Armenia is in southwestern Asia, east of Turkey. Other neighbors of Armenia are Georgia and Azerbaijan. Armenians believe Christ’s birthday should be celebrated on the same day as His baptism, which is January 6. This date is Christmas Eve on the old Julian calendar and that is when Russia, Syria, Iraq, Ethiopia and other countries east of Rome celebrate the traditional Orthodox Christian Christmas.
Christmas Celebrations in Armenia :
In Armenia, Christmas coincides with the Epiphany. The Armenians who go by the old traditions, prepare for Christmas with a fast. They eat no meat for a week and no food at all on the last day before Christmas. The fast is broken only after the Christmas Eve service – Badarak, when they return home to a dinner of lamb and rice or Boulgeur Pilav. Devout Armenians may even refrain from food for the three days leading up to the Christmas Eve, in order to receive the Eucharist on a “pure” stomach. Christmas Eve is particularly rich in traditions.

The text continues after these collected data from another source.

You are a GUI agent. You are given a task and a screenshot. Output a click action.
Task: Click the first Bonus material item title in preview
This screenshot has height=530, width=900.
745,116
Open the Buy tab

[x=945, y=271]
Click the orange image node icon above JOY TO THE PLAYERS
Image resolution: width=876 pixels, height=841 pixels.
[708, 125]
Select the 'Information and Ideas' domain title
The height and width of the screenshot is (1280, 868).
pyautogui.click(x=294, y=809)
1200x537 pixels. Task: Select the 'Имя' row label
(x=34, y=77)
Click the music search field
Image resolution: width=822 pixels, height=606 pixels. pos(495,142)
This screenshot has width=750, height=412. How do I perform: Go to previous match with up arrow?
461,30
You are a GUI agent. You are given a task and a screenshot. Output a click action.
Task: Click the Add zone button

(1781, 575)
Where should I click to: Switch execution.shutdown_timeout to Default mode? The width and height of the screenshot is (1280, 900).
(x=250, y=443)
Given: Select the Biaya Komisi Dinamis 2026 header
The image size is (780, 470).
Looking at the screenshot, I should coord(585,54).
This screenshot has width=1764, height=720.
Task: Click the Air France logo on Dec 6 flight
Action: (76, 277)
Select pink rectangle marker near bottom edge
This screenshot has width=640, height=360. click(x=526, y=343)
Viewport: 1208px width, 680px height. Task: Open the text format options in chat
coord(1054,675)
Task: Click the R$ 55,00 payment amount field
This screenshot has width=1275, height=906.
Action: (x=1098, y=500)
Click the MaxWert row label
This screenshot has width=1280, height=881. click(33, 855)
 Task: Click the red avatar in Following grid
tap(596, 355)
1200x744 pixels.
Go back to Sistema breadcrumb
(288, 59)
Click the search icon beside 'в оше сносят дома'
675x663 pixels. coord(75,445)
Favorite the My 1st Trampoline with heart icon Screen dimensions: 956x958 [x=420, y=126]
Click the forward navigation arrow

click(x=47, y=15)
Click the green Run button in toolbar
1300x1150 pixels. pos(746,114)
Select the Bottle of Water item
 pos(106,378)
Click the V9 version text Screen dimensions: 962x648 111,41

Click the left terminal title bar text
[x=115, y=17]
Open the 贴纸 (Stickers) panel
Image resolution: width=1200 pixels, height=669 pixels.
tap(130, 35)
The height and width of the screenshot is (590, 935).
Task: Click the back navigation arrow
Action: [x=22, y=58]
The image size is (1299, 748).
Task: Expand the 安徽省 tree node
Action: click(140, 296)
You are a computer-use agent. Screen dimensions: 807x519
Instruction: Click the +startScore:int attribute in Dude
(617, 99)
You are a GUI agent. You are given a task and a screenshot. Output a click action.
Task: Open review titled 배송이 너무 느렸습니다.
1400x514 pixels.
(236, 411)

Historically, all Christian churches celebrated Christ’s birth on January 6th until the fourth century. At that time, the Roman church hierarchy designated December 25th as the official date of Christmas and January 6th as the feast of Epiphany. Armenia was not effected by this change for the simple fact. The Armenian Church was not a satellite of the Roman Catholic Church. Thus, remaining faithful to the traditions of their forefathers, Armenians continue to celebrate Christmas on January 6.
Families gather for the Christmas Eve dinner, which generally consists of: rice, fish, nevik, and yogurt/wheat soup. Dessert includes dried fruits and nuts, including rojik, which consists of whole shelled walnuts threaded on a string and encased in grape jelly, bastukh (a paper-like confection of grape jelly, cornstarch, and flour), etc. The Christmas Eve meal is called khetum. This lighter menu is designed to ease the stomach off the week-long fast and prepare it for the rather more substantial Christmas Day dinner. Children take presents of fruits, nuts, and other candies to older relatives.
In addition to the Christmas tree, Armenians (particularly in the Middle East) also erect the Nativity scene. Christmas in the Armenian tradition is a purely religious affair. Santa Claus Gaghant Baba / Kaghand Papa traditionally comes on New Year’s Eve (December 31st) because Christmas Day itself is thought of as more of a religious holiday in Armenia. Santa Claus does not visit the nice Armenian children on Christmas, but rather on New Year’s Eve. The idea of Santa Claus existed before the Soviet Union and he was named kaghand papik, but the Soviet Union had a great impact even on Santa Claus. Now he goes by the more secular name of Grandfather Winter.
In photo above you can see the giant Christmas tree with its thousands of lights in the middle of the Republic Square in Yerevan put up on the new year’s eve.
In Armenian Happy/Merry Christmas is Shnorhavor Amanor yev Surb Tznund (which means ‘Congratulations for the Holy Birth’). At the beginning of December a big Christmas Tree (Tonatsar) is put up in Republic Square in Yerevan, the capital of Armenia. Favorite and traditional Holiday foods in Armenia include Anooshaboor (Armenian Christmas Pudding), Khozee bood (glazed ham) and dried fruits.
Apart from the capital city of Yerevan, Christmas is also celebrated in a big manner in some other populated of the country like Gyumri, Vanadzor, Vagharshapat, Hrazdan, etc
We wish all readers Merry Christmas 2017 & Prosperous New Year 2018 !!!